And in the centre of a circle of jeering, laughing fools, that seemed to take what was passing as part of the fun of the fair, was Tom o’ Bill’s, flushed with drink and his exertions, in whose arms panted and struggled a young lass of some nineteen years.
She was somewhat fantastically dressed in a long scarlet cloak, and her skirt was shorter by an inch or two than a modest maiden’s should be. She wore no headgear, and her long lustrous hair, black as midnight and with ripples that just escaped being curls, fell in wild confusion about a face of purest oval and over a pair of eyes that now gleamed with mingled terror and passion as she panted and writhed in the clasp of the burly gamekeeper, beating with small, brown, clenched fist the mocking lips he sought to press to hers. Near by another woman, an old, dishevelled hag, shrieked, and swore, and hit, and scratched, and kicked in the grasp of that drunken reprobate, Bill Bradbury. She, too, I guessed, was a gipsy, and it was clear she was striving to help the younger woman, while Bill urged his son:
“Stick to it, Tom. I’ll hold the old bitch. Ha’ your will o’ the young ’un.”
“By your leave, no,” I cried, as I inserted my right hand in Tom’s neck gear, and with a sudden wrench sent him reeling on his heels into the crowd. “You’ll reckon with me first.”
“And who the hell are you?” he spluttered, as he recovered his balance. “Oh! it’s th’ parson’s lad o’ Pole Moor. Well, I’ve a score to settle with th’ owd ‘chart-i’-heaven, an’ I reckon I may as well pay it th’ young whelp.” And he came for me with a leap his arm crooked for a blow, and his huge fist clenched.
“A feight a feight,” cried the mob. “Make a ring, and fair do’s.”
A hurried glance showed me the girl, still panting and trembling, and arranging the folds of her disordered dress about a heaving bosom, clinging to the old beldam whom Bill had cast roughly from him when I sent his son whirling.
Now I’m no fighting man, and never was.

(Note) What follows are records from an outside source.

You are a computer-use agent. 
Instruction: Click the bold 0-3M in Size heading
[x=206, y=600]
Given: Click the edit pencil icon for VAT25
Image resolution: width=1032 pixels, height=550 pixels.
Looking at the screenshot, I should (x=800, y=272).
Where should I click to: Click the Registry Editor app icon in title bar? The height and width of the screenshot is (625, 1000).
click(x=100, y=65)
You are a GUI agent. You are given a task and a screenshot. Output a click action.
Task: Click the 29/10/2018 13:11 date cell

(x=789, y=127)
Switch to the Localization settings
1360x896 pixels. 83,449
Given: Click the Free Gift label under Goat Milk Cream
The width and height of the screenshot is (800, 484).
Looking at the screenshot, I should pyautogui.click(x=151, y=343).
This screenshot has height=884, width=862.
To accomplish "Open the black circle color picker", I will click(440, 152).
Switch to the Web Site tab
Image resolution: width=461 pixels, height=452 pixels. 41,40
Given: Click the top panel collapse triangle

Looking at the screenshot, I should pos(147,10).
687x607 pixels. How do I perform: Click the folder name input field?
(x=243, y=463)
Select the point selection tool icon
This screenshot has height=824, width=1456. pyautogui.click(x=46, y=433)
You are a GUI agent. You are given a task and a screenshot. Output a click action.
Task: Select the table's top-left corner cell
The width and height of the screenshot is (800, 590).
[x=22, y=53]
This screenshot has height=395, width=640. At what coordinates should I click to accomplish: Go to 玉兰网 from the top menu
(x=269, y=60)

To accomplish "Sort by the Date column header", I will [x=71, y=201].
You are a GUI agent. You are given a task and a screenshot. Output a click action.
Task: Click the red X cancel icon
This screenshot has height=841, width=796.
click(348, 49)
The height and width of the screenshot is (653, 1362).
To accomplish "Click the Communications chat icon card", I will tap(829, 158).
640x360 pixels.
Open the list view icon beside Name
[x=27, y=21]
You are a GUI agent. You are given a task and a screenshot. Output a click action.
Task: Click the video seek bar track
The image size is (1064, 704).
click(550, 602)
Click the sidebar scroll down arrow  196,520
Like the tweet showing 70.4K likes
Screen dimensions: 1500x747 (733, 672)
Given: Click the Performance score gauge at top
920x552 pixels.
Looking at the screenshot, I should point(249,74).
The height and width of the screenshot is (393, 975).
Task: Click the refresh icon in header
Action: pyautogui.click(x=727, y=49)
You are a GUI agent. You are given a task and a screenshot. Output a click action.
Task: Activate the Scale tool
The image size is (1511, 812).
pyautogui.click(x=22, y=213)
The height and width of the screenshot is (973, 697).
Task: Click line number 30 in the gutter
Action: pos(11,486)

I had no more notion of the noble art of self-defence than a boy perforce picks up in his schooldays’ scrimmages. Moreover, my reverend father had always impressed upon me that if an adversary smote me on one cheek it was my Christian duty to turn to him the other also. But that was a doctrine I had always regarded as a counsel of perfection, and clearly, unless I had mind to be pounded to a jelly, which I certainly had not, this was no occasion for its practical application, for Tom o’ Bill’s fists were hovering about my head and chest, and I’d much ado to keep clear of them. Of course the odds seemed all against me, for your gamekeeper is ever at home in a brawl.
But I was young and active, my brain and eye were clear, and I was as hard as pin-wire, whilst Tom had been keeping up the Wakes to some tune, and, though the drink had fired his blood, it served neither to steady his arms nor his legs. So I held my own fairly well, though I was conscious that my lips were beginning to swell and an eye to close up; and I think, maybe, I should have come off a little more than conqueror, as my father would have said, had not the old man, despite the protestations of the crowd which cried shame on him, joined in the fray and fetched me a sounding blow on the jowl that made the world spin round me. I almost lost consciousness, and beat my arms feebly in some sort of show of attack, and then became aware in a mazed sort of way that the tide of war had changed. For there was Jim, good old Jim, bristling and growling like a mighty mastiff, by my side. He had dealt Tom a blow that must have been like the kick of a stallion, and just as my senses cleared I saw him pick up the shrieking, cursing Bill o’ Jack’s, raise him high above his head, and hurl him a dozen yards or more into the midst of the cheering crowd.
Tom o’ Bill’s lay on one elbow on the ground his nose streaming, and spitting out his front teeth. “Do yo’ want any more? There’s plenty wheer that came fro’,” quoth Jim to Tom.